# Hivastan™ Receives Environmental Protection Agency Section 18 Approval



## Barry (Dec 28, 1999)

Had this come across my desk the other day.

--------------
FOR IMMEDIATE RELEASE

Contact Information:
Blair Ciecko
708-655-2045
[email protected]

Hivastan™ Receives Environmental Protection Agency Section 18 Approval

Schaumburg, IL, October 13, 2008 – Central Life Sciences, whose founders invented insect growth regulator technology more than 30 years ago, today announced that the Environmental Protection Agency (EPA) has renewed Section 18 clearance for Hivastan™. Hivastan™, a contact miticide with a thick, pliable formulation, is a powerful weapon to help beekeepers protect their bees against Varroa mites. It is currently available in seven states: Colorado, Idaho, Illinois, Mississippi, Missouri, Oregon and Washington. 

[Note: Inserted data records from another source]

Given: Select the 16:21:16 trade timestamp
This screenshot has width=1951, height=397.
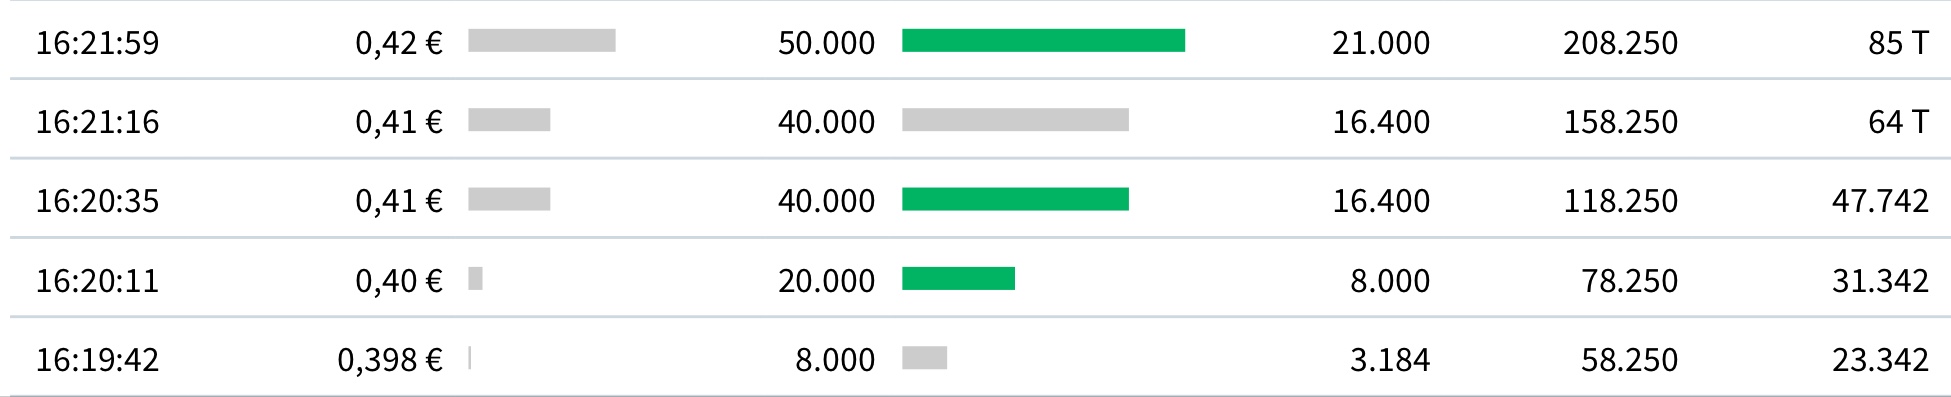Looking at the screenshot, I should [x=97, y=122].
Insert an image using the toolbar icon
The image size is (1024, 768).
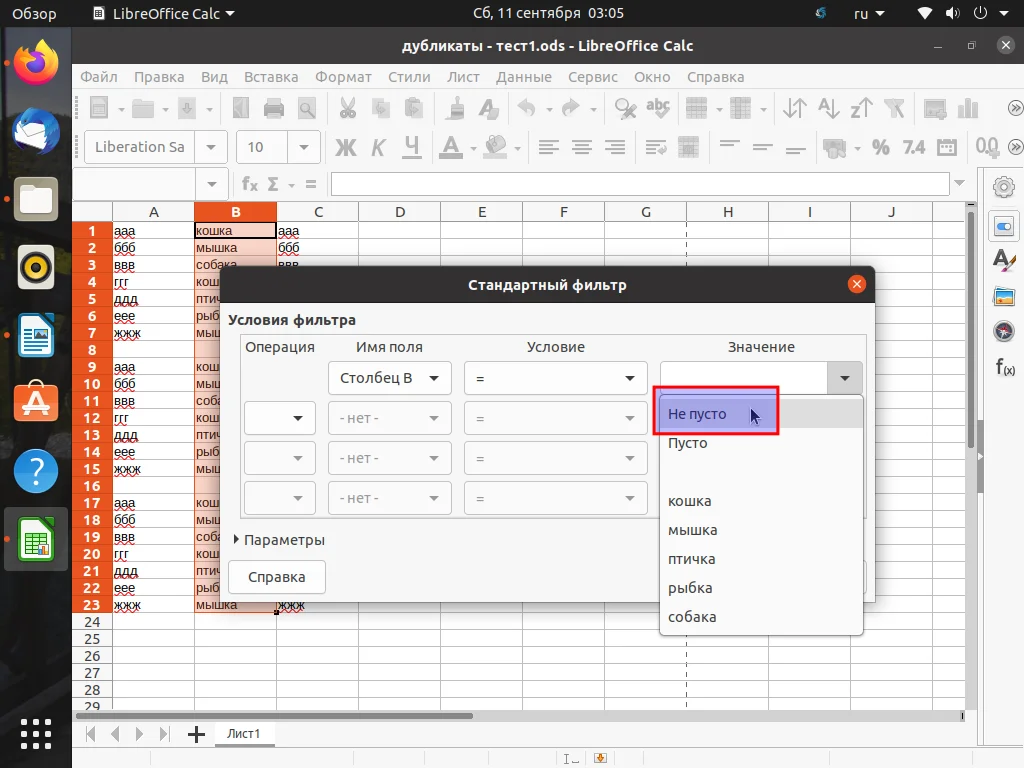pyautogui.click(x=934, y=107)
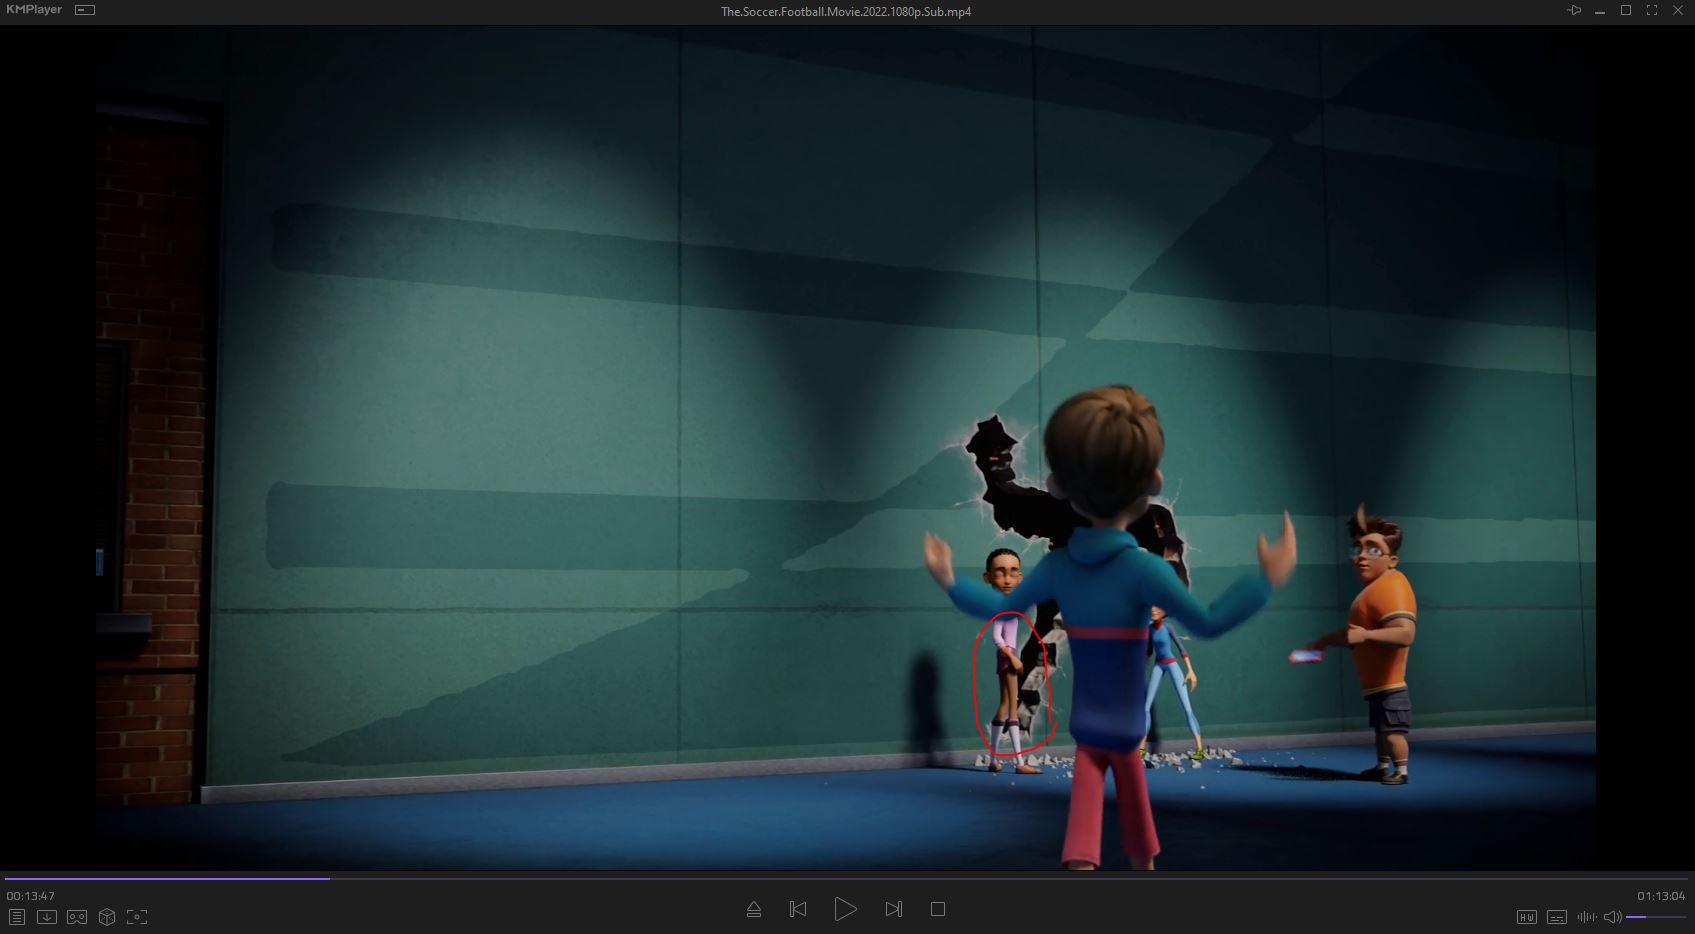Click the eject/open file button
Viewport: 1695px width, 934px height.
pos(754,909)
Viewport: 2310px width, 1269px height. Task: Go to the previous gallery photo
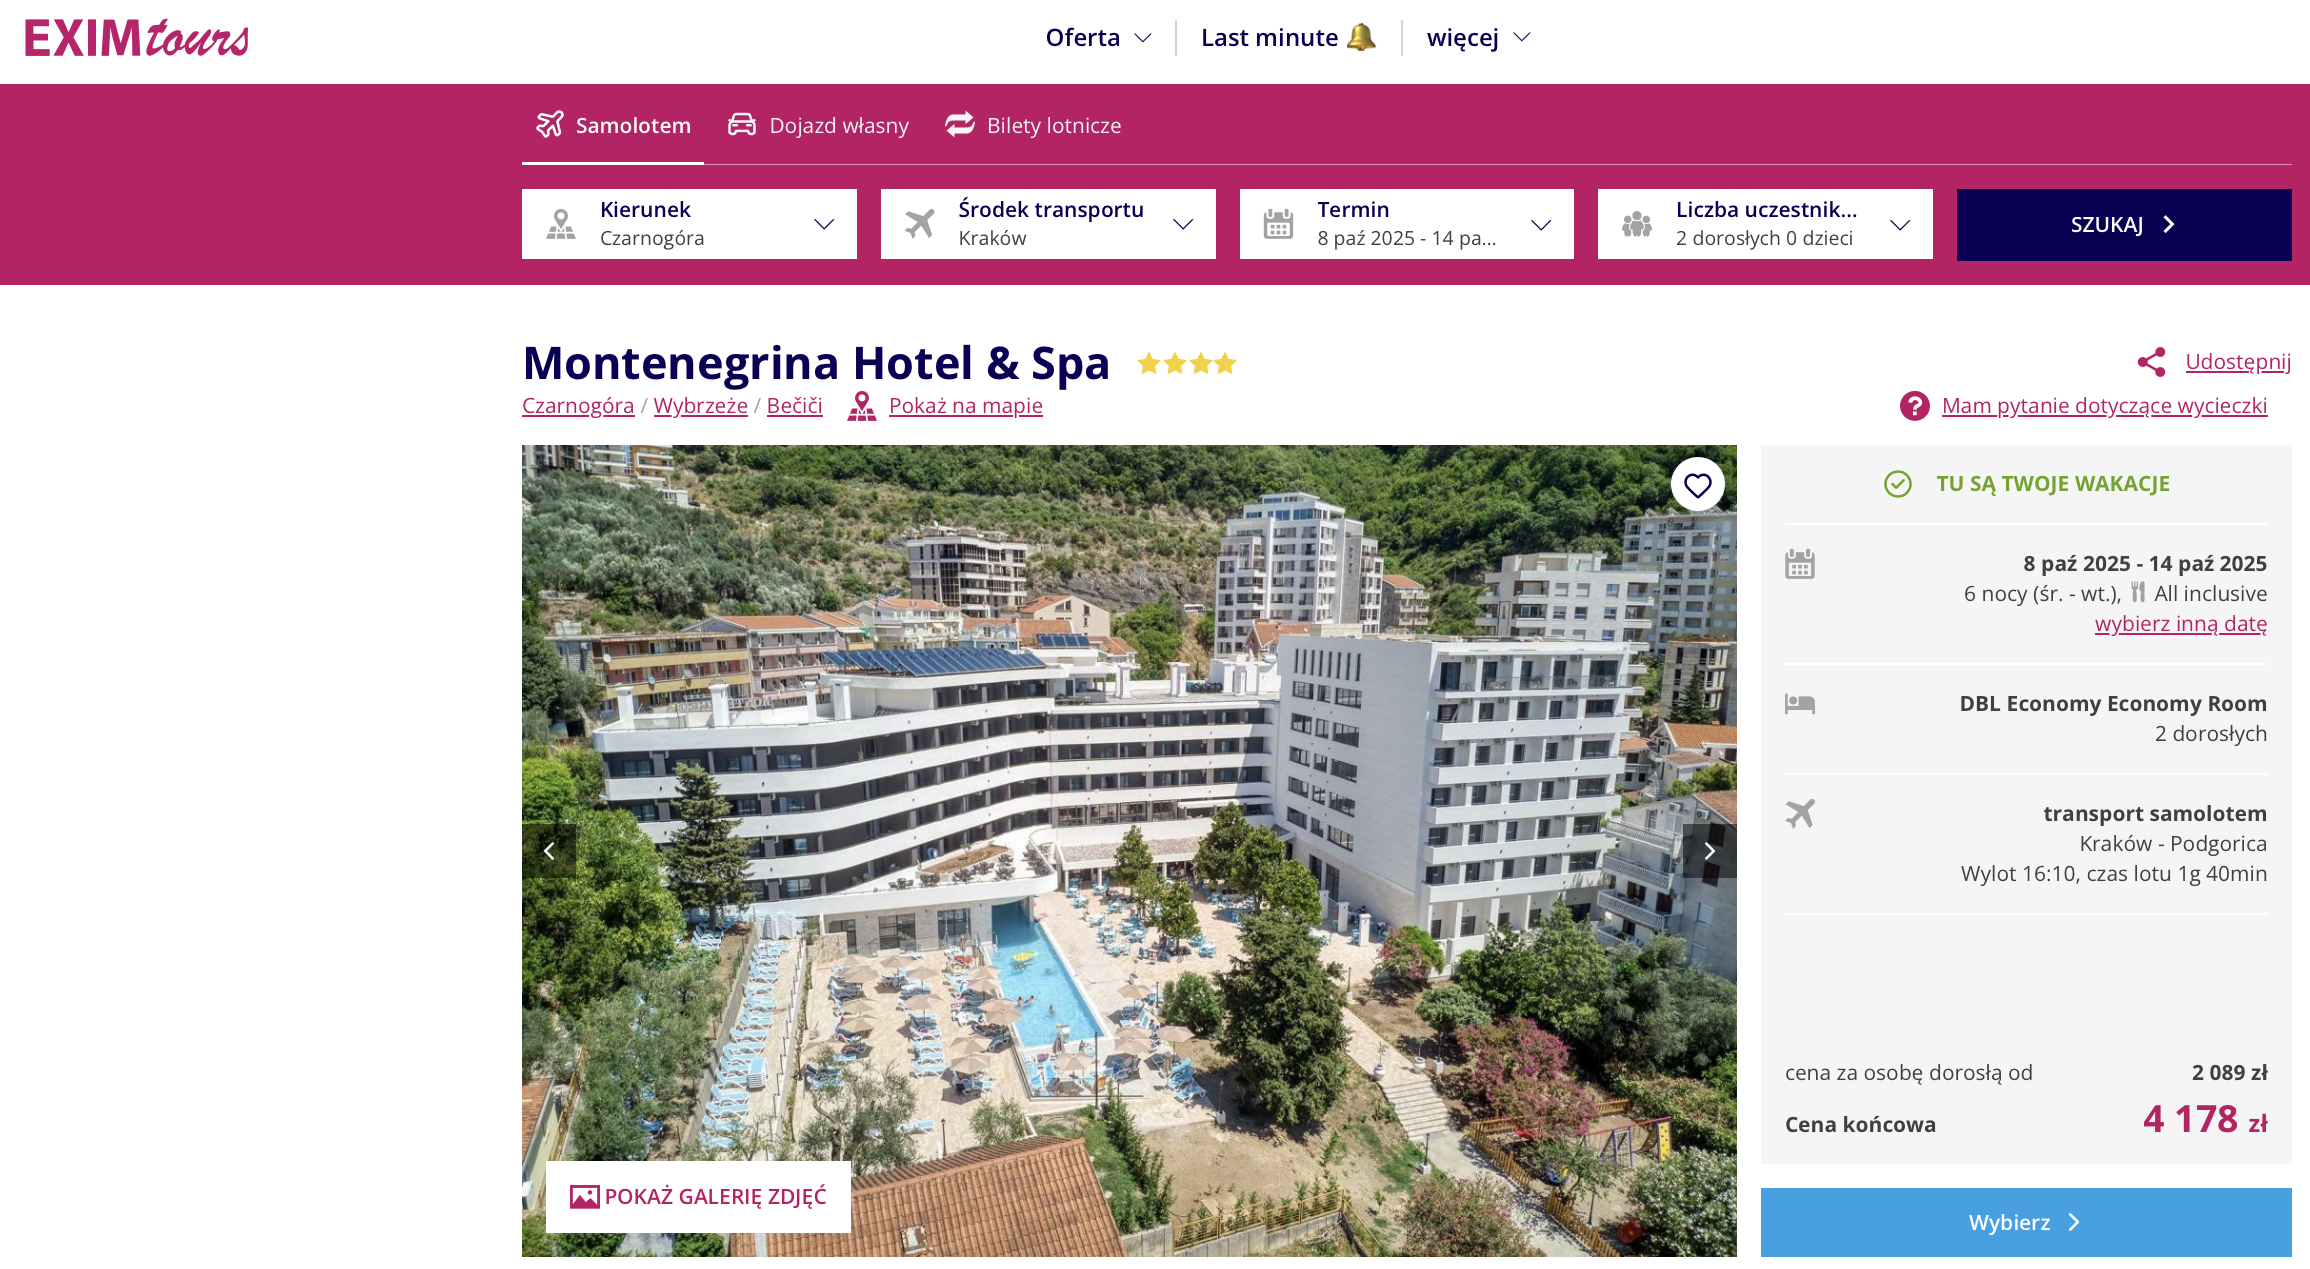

“Varroa mites have plagued the beekeeping industry for decades, and unfortunately they have developed resistance to several of the previously approved control products,” explained Mark Taylor, Business Manager for Central Life Sciences. “The active ingredient in Hivastan™ is new to the beekeeping industry, which makes it a valuable tool in the battle against resistant Varroa mites.”

Hivastan™ contains fenpyroximate, a highly effective miticide that has been formulated into an easy-to-use delivery system. During testing with the U.S. Department of Agriculture, Hivastan™ was placed in hives for six weeks, providing effective Varroa control during and after treatment. 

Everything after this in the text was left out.